Pick the Perfect Valentine's Day Gift
Not all women want roses and chocolate for Valentine's day.
Perhaps you do your best to purchase the perfect gift, but they never appreciate it as much as you think they will.
Choosing the right gift for your special someone is more simple than you would think.
If you want to avoid this yearly struggle, one simple thing will change your life.
Learn your significant other's love language.
Very often people naturally give and receive love in a certain way. This means that those chocolates you purchased may not mean as much to your wife as you think they do. Perhaps they would rather have a quiet night at home snuggled up with you on the couch, glass of wine in hand.
There are five ways in which someone receives love.
Anytime you purchase something for someone, that is a gift. I give love through gift-giving. I love surprising my husband with something I heard him mention in passing. If I am at the store I will pick out a card to tell him hes awesome, just because.
Gifts do not have to be extravagant, they can be small and meaningful.
Quality time is just that; spending time together, no phone, no distractions, just the two of you. This can look like taking a walk in the park together or having that quiet night at home just the two of you talking over wine and cheese.
Find ways to tell your significant other (S.O.) how much you love them, and do it often. Do not just tell them to tell them, truly pay attention and let them know what you find amazing about them or an action they took.
Doing the dishes, taking out the trash, giving her a foot rub; these are all "service".

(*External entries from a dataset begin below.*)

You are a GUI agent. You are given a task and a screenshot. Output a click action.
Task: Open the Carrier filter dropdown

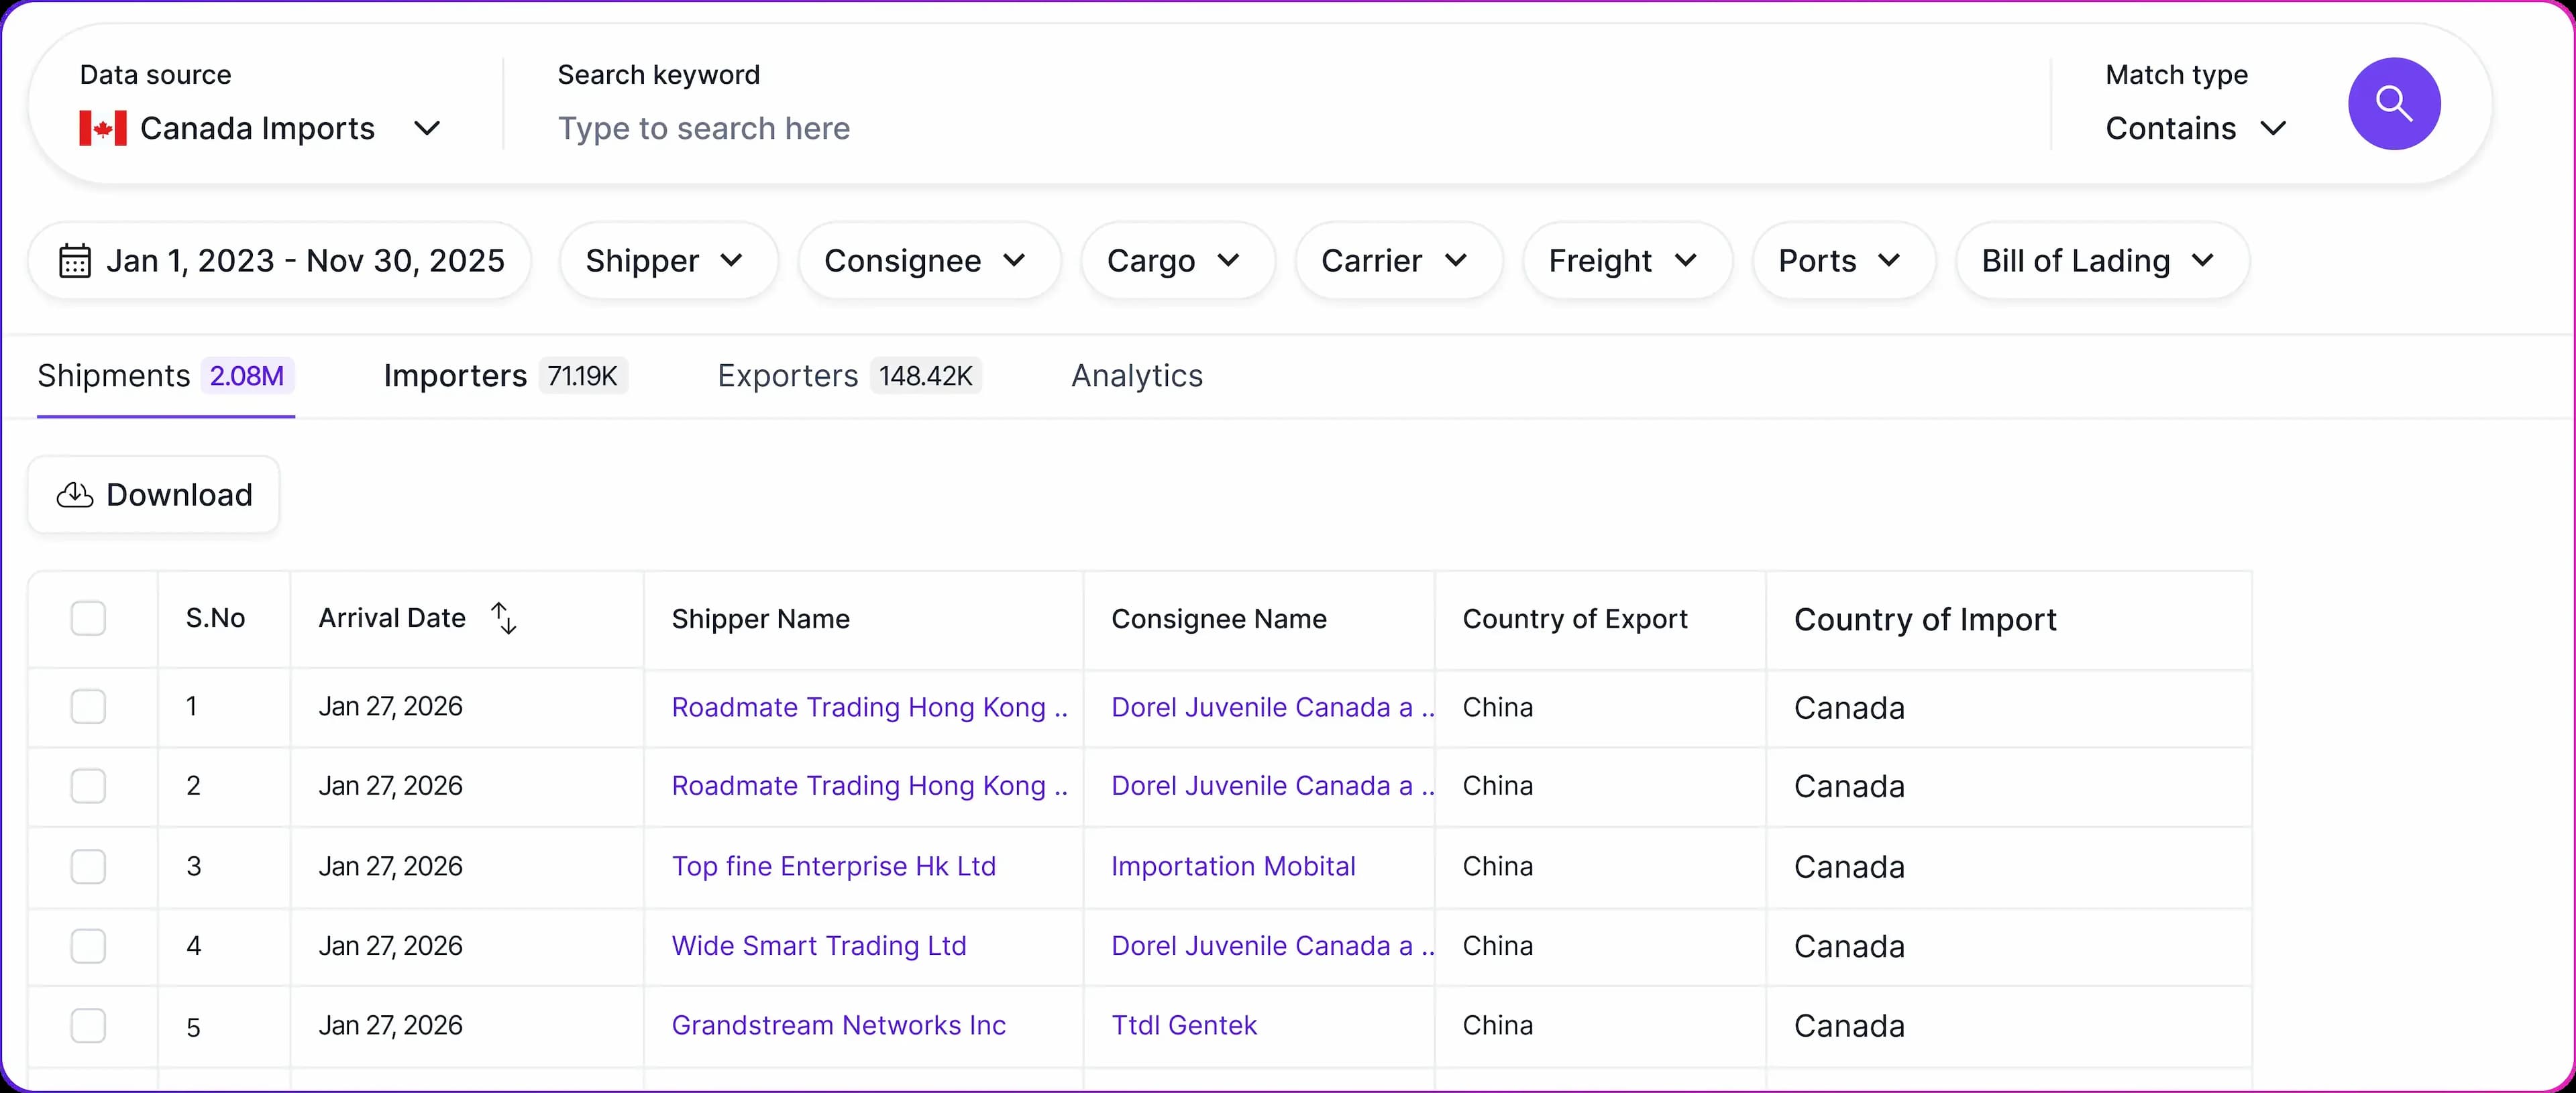click(1397, 261)
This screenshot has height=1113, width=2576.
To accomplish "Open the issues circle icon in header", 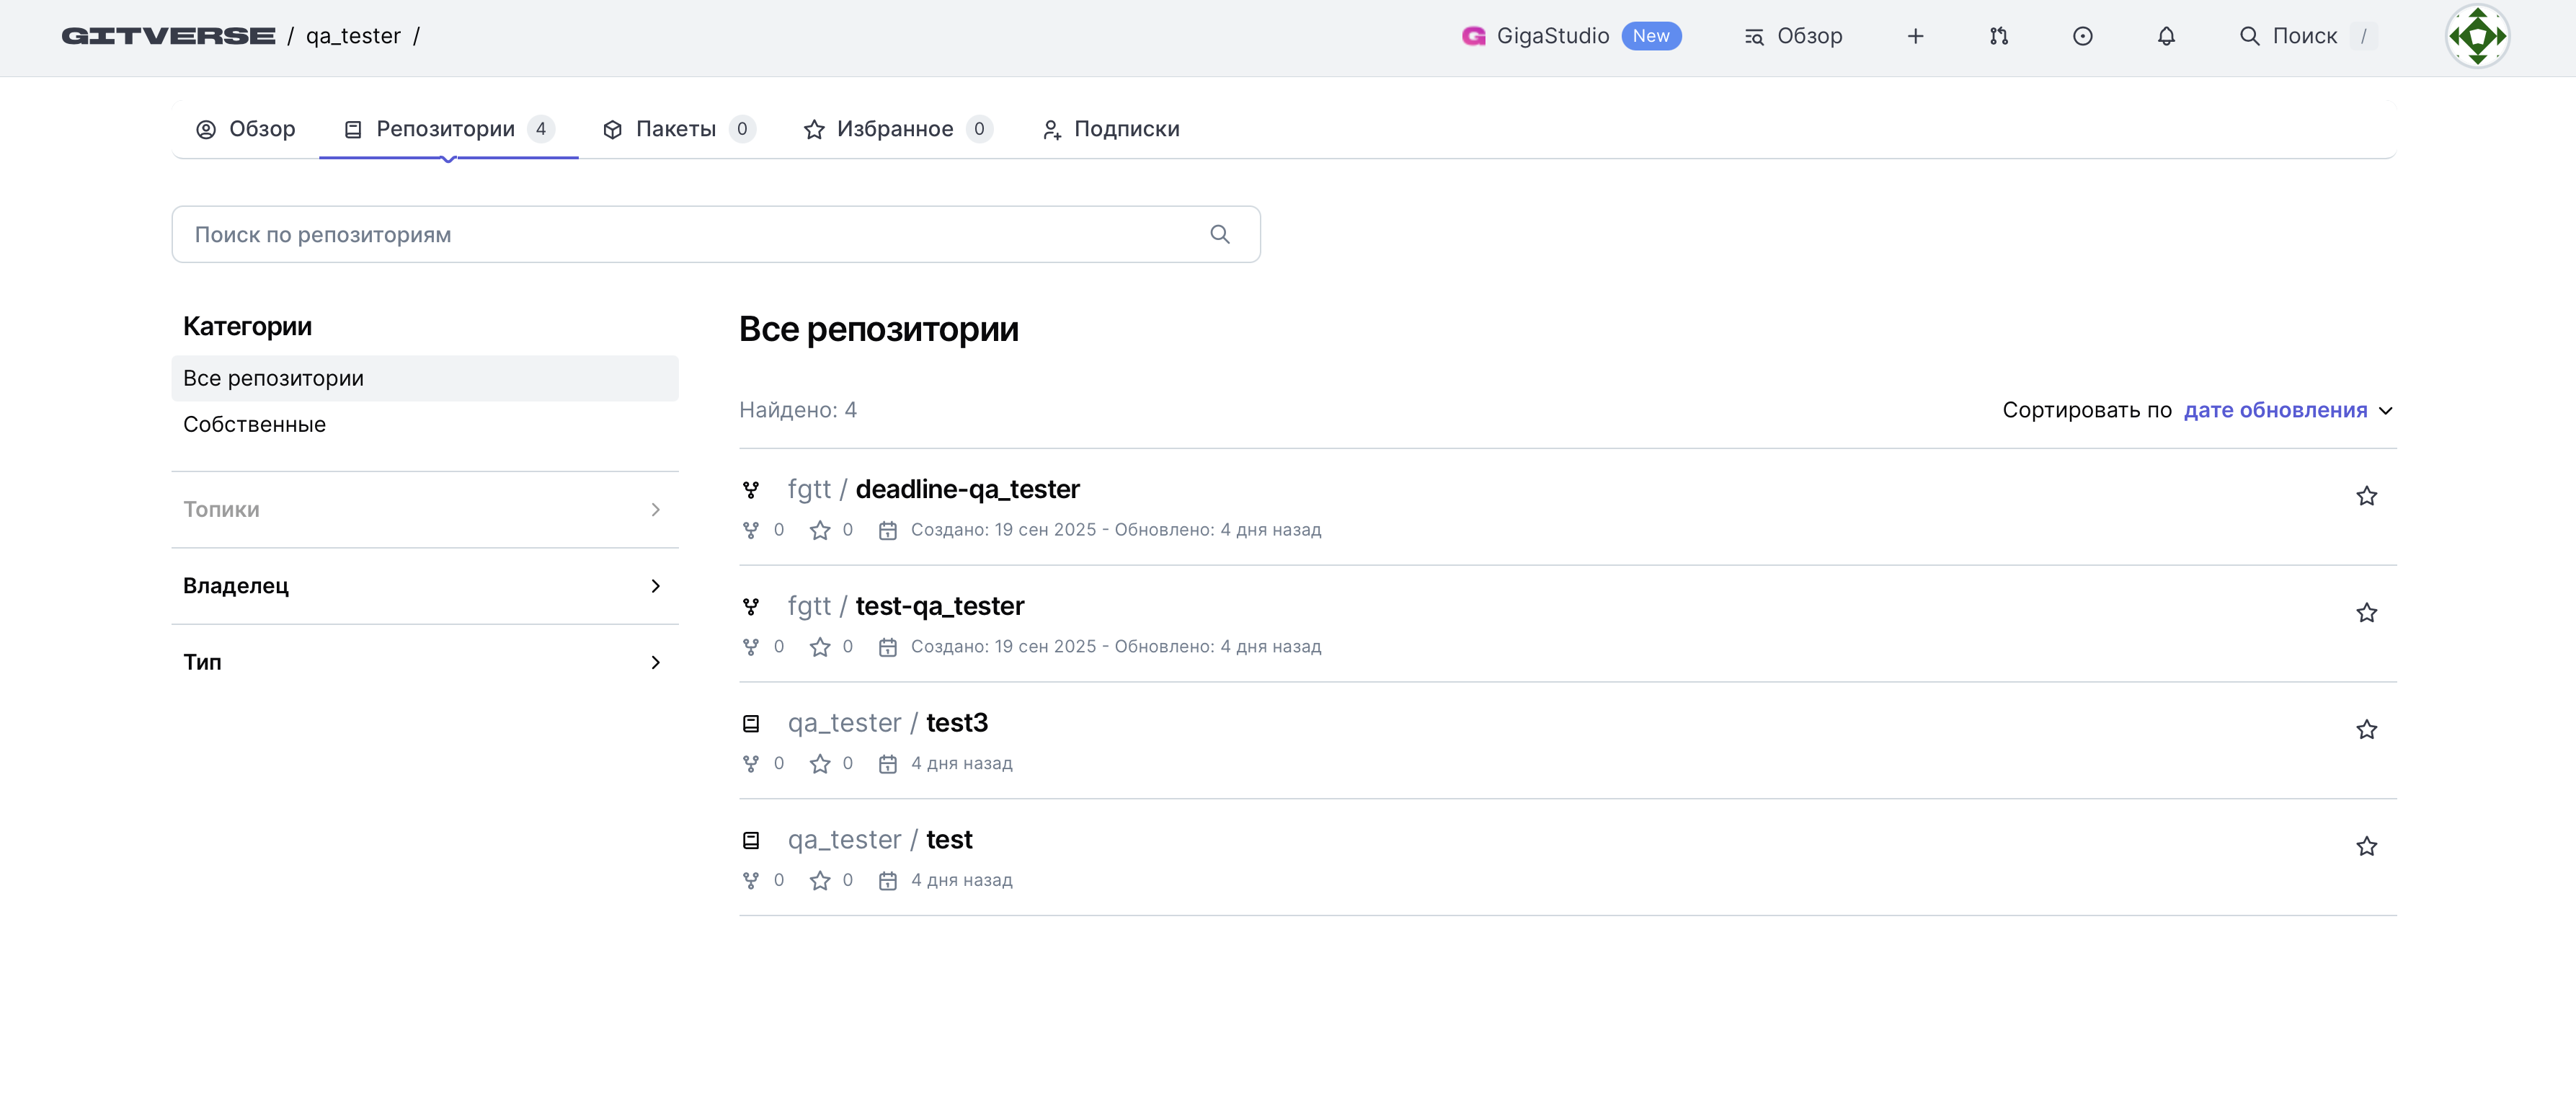I will pos(2082,36).
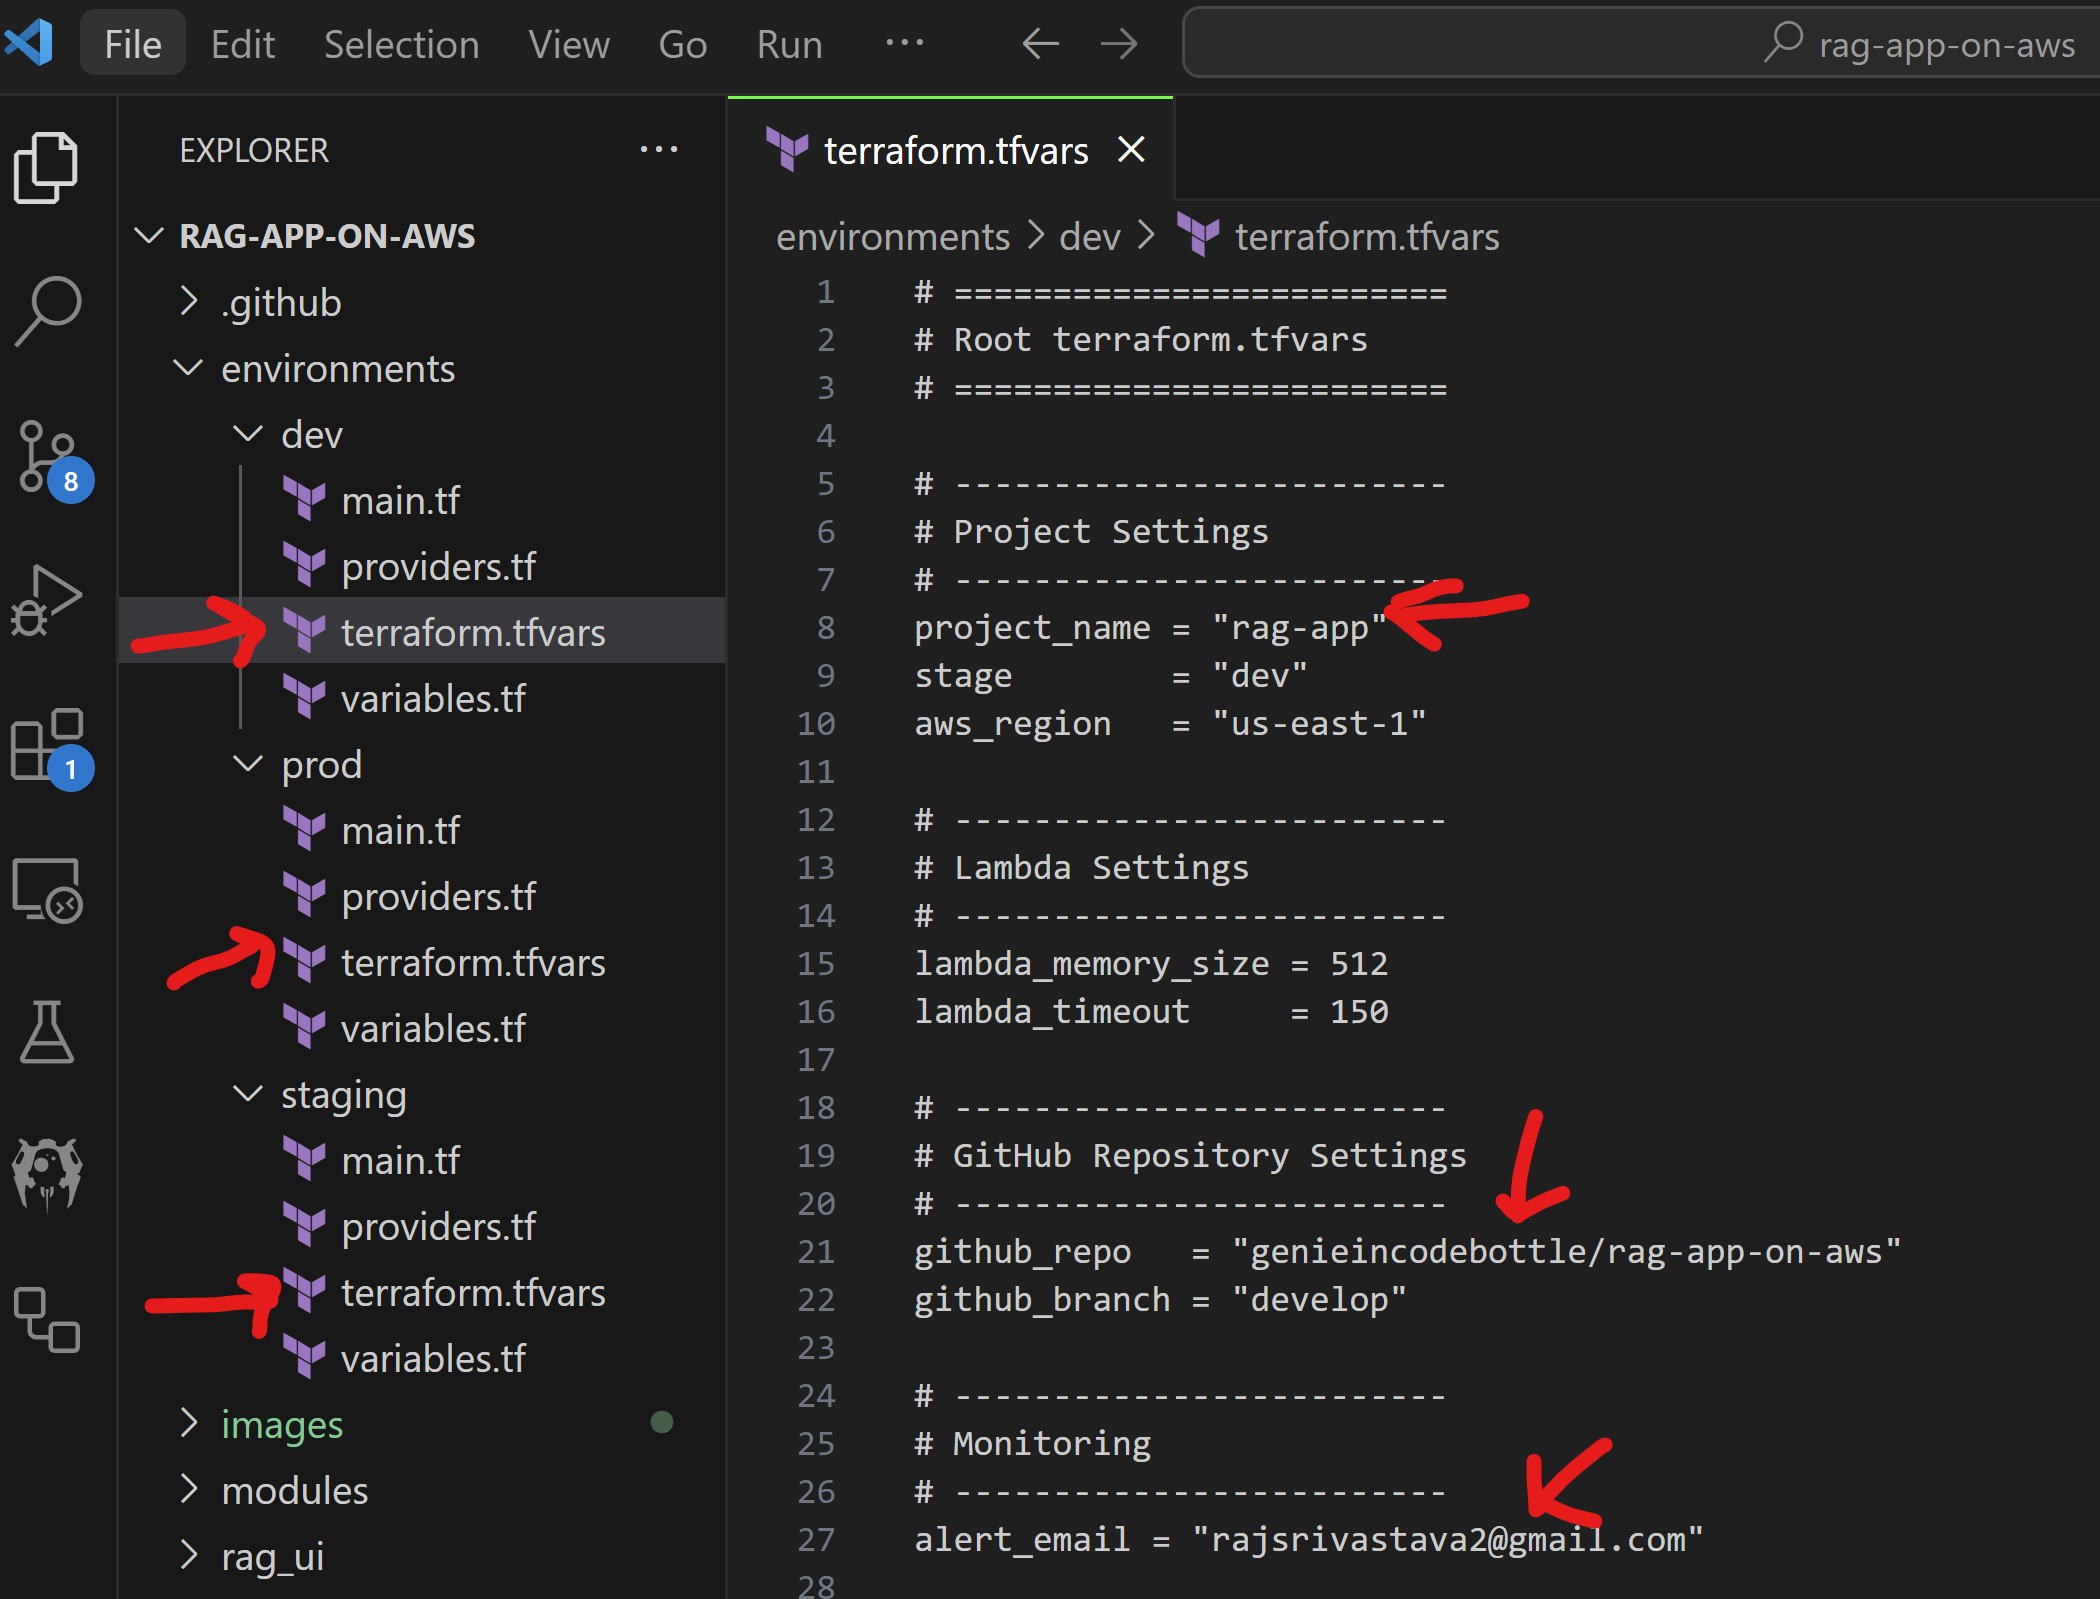Open prod terraform.tfvars file in the tree
Screen dimensions: 2100x1599
coord(472,963)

This love language is difficult when it goes unnoticed by your S.O. You may see it as a way to show how much you love them, but they may see it as you simply doing your duty.
Kissing, sex, holding hands, rubbing your S.O's back. Anything that involves affection.
You and your S.O. should discuss these things together. You may think you know how they receive love, but you could be surprised.
The easiest way to start this conversation is to simply say,
"Do you feel most loved when..."
- I give you a surprise gift.
- I do the dishes without you asking.
- I kiss you.
- I tell you how amazing I think you are.
- We spend time together without distractions.
They do not have to be these exact situations, but give them basic examples of each of the love languages above. You can also have an important discussion about how they naturally show love (not just receive it).
Once you know how your S.O. shows love, it is easier for you to recognize it for what it is. One of the hardest things is to give love and the other person doesn't even notice.
WHEN YOU ARE "EXPECTED" TO GIVE GIFTS
Whatever the holiday is it usually expected that you give a gift. However, it is important to remember your S.O's love language. Maybe a gift will be rather meaningless to them, but you both going on a nearby hike together would be far more meaningful to them.
Once you know your S.O's love language you can tailor how you show love to them. It may not come naturally to you, but when you put forth the effort to show love in a way that speaks to them the rewards you reap in the relationship are deep and meaningful.
Everyone gives and recieves love. The challenge is to learn what that looks in regards to your significant other. When love languages are not the same (usually they are not) it can be a struggle to recognize when love is being shown.
Take time to find out your loved one’s way of receiving and giving love. It could be shown through gifts, quality time, affirmations, service or touch, Also, remember that these are on a continuum. It is very possible that you receive love in multiple ways, just some more than others.
Once you know how to show love in a meaningful way to your significant other, you can tailor the way you “give gifts” to them. It may be a traditional gift filled with thought and meaning, or it may be something completely different.
So, this year skip the box of chocolates and the flowers (unless gifts are their love language) and show themhow much they mean to you in a way that speaks volumes to them.